PAR is the proportion of loans overdue (for a specific number of days) to the overall loans outstanding.
Similarly, PAR above 90 days for microlenders stood at 4.45% at the end of March compared to 0.24% at December-end. Total microloans outstanding at the end of March stood at Rs1.05 trillion, up 31% from a year ago, and a slowdown from the 42% pace recorded the previous year, according to Crif data.
Year ago figures for the industry stood at 0.30% for PAR above 30 days and 0.16% for PAR above 90 days.
This loan portfolio is roughly divided into three equal parts held by small finance banks, microfinance companies and commercial banks and others.
For SFBs, PAR above 30 days and PAR above 90 days stood at 19.10% and 9.01% at the end of March. This was an increase from their December-end numbers as the chart alongside shows.
That microfinance asset quality would drop post demonetization is not surprising, but the extent of the fall has surprised analysts.
“Small finance banks have diversified portfolios and the ones having exposure in Karnataka, Maharashtra and Uttar Pradesh were severely impacted," said Rohit Inamdar, senior vice=president at ratings agency Icra Ltd.
“The small finance bank portfolio is getting skewed because of some of the entities. Excluding them will make this portfolio in line with microfinance companies and others," added Inamdar.
Collection rates dropped to levels of 40-50% during December in places such as Maharashtra, Karnataka and Uttar Pradesh where some political leaders told people their loans have been waived off.
Karnataka-based Janalakshmi Financial Services Ltd has a PAR above 30 days of 31% at the end of March while its PAR above 90 days stood at 14%, according to two people aware of the matter. Both these numbers are roughly three times the industry level.
Janalakshmi spokespersons did not respond to calls seeking comment. Emails sent on Thursday and Monday remained unanswered.
Janalakshmi holds 40% of the loan portfolio among small finance bank portfolio at the end of March, according to Mint research. The top three small finance banks—Equitas Small Finance Bank, Ujjivan Small Finance Bank, along with Janalakshmi, hold 78% of small finance bank’s loan portfolio.
Ujjivan’s PAR above 30 days at March-end stood at 7.51% while for Equitas Small Finance Bank, the figures were not immediately available. Ujjivan and Equitas’s PAR above 90 days stood at 3.69% and 2.70% respectively at March-end, according to their investor presentation.
“Over the past three years, a few institutions chose to aggressively capitalize on the favourable policy environment for MFIs (microfinance institutions), which had an impact on portfolio quality. Demonetisation was merely the trigger for the problems to surface," said Alok Prasad, former chief executive officer of Microfinance Institutions Network (MFIN).
“Janalakshmi’s current situation has to be seen in this broader framework of irrational exuberance and over-leveraging of clients.
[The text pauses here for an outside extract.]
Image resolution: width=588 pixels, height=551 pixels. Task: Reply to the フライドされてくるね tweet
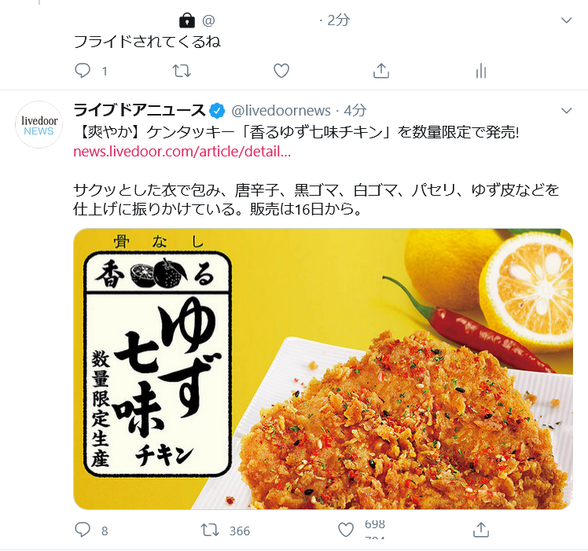coord(83,71)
It is also noteworthy that in the pursuit of high growth, the classic high touch microfinance model got diluted," added Prasad. High-touch model refers to constant engagement with the customer.
Still, others see the current elevated risk levels to come down once the impact of demonetization gets mitigated.
“In many regions things are improving. Post first quarter lending of this financial year, sector will slowly come back to normal pace," said P. Satish, executive director of Sa-dhan, a self-regulatory organization for microfinance institutions.